**Short task**
Rewrite the data from the line containing "This screenshot has" through the line containing "click(x=207, y=442)", changing "jeans" to "shorts" and leaving everything else as it is.

**Recorded data**
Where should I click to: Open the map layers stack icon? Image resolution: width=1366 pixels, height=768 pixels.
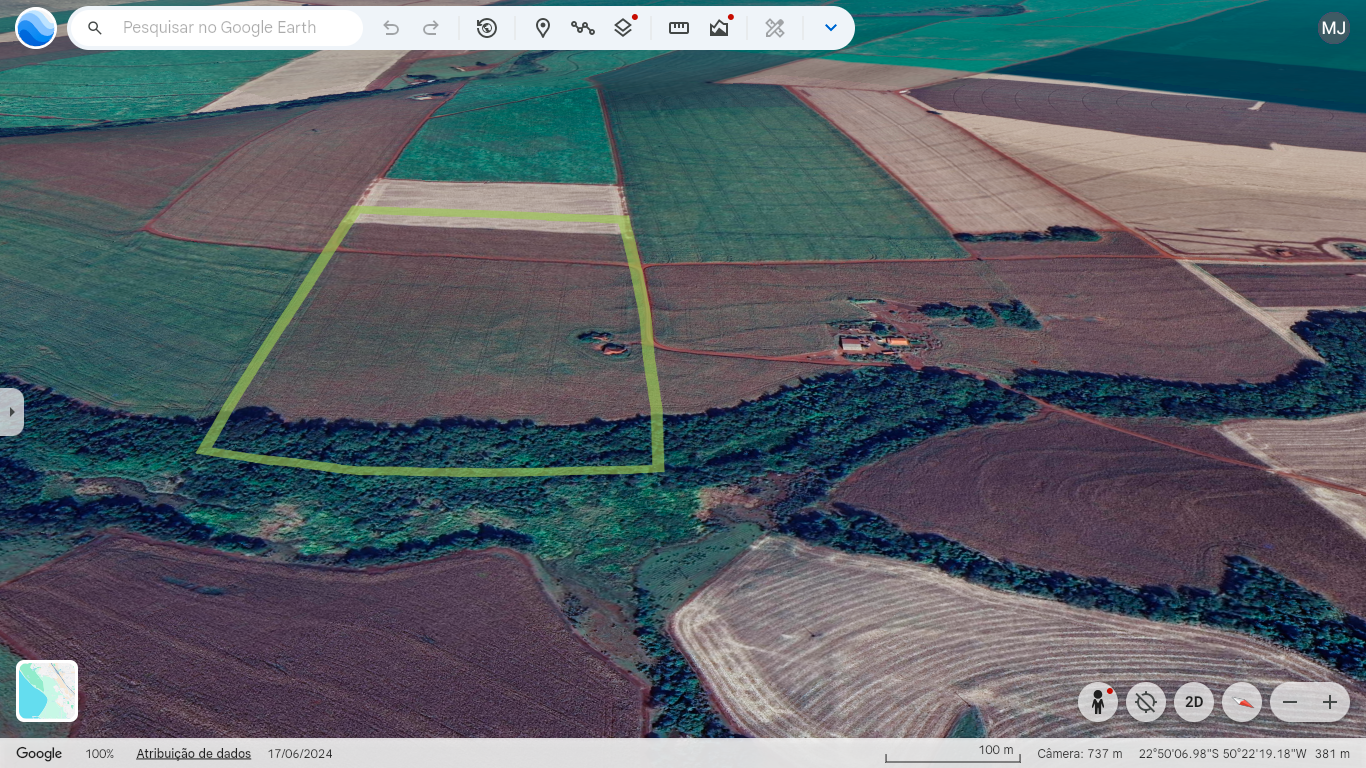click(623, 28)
==
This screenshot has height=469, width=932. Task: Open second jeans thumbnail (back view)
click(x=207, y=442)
* * *
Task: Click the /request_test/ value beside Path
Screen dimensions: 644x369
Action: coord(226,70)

**In response**
This screenshot has height=469, width=932. Task: Open second shorts thumbnail (back view)
click(x=207, y=442)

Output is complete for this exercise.